Risk Levels
DriftWise classifies every Terraform change into one of five risk levels based on its potential impact.
Levels
| Level | Description | Examples |
|---|---|---|
| None | No changes detected | Empty plan, no-op |
| Low | Non-breaking, no security or data implications | Tags, descriptions, scaling parameters |
| Medium | Could have side effects on availability or dependents | Config changes, timing, instance types |
| High | Security-sensitive or access-control changes | IAM mutations, security groups, public exposure, KMS |
| Critical | Data loss or forced resource replacement | Database deletion, stateful resource destruction or replacement |
How Scoring Works
DriftWise uses a two-pass analysis:
- Type-level rules — Resource types have baseline risk. For example, deleting any resource flags
resource-deletion; replacing a resource in the stateful types map (databases, storage, clusters) flagsstateful-resource-destruction. - Attribute-level rules — Specific attribute changes raise or lower the score. For example,
cidr_blockschanging to0.0.0.0/0triggers thepublic-ingressflag at High severity.
Rules are built into the analyzer engine.
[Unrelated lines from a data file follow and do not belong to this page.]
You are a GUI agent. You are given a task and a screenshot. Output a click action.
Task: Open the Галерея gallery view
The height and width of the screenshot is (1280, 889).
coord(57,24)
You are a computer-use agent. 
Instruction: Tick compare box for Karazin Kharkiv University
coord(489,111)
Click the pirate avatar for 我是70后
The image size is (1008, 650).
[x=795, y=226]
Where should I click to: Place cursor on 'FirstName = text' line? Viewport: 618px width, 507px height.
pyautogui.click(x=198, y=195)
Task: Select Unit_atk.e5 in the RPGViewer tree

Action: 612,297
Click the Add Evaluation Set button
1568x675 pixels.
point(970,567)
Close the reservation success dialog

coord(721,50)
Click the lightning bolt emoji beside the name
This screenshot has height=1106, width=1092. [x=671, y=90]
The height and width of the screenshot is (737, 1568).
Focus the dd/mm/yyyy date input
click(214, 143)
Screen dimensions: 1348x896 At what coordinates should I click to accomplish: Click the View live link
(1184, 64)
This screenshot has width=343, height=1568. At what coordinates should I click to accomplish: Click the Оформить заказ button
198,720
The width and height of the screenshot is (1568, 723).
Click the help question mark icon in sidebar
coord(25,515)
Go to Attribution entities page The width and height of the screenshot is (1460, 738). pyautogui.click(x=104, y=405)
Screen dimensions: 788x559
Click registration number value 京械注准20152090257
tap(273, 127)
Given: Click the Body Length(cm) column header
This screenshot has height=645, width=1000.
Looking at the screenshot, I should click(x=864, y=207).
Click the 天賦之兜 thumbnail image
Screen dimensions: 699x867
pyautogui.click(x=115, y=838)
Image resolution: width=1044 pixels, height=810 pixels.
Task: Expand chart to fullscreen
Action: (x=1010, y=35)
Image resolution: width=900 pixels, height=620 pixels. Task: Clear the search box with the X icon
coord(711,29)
Organizations can override the severity of specific flags using the Policy API.
Callouts
When DriftWise detects a high-risk pattern, it adds a callout:
- Public ingress — Security group or firewall rule opened to
0.0.0.0/0or::/0 - IAM wildcard permissions — IAM policy with
Action: "*"orResource: "*" - Stateful resource destruction — Deletion or forced replacement of databases, storage buckets, or clusters
- Encryption changes — Modifications to KMS keys or encryption configuration
Policy Overrides
Organizations can customize how risk flags map to severity using the Policy API (PUT /api/v2/orgs/:id/policy). Policy rules use glob patterns to match flags and resource types:
{
"version": 1,
"rules": [
{
"flag_pattern": "public-ingress",
"resource_pattern": "aws_lb*",
"severity": "low",
"reason": "Load balancers are expected to be public"
}
]
}
Policy overrides change the severity of existing flags — they don't create new detection rules. Maximum 50 rules per organization.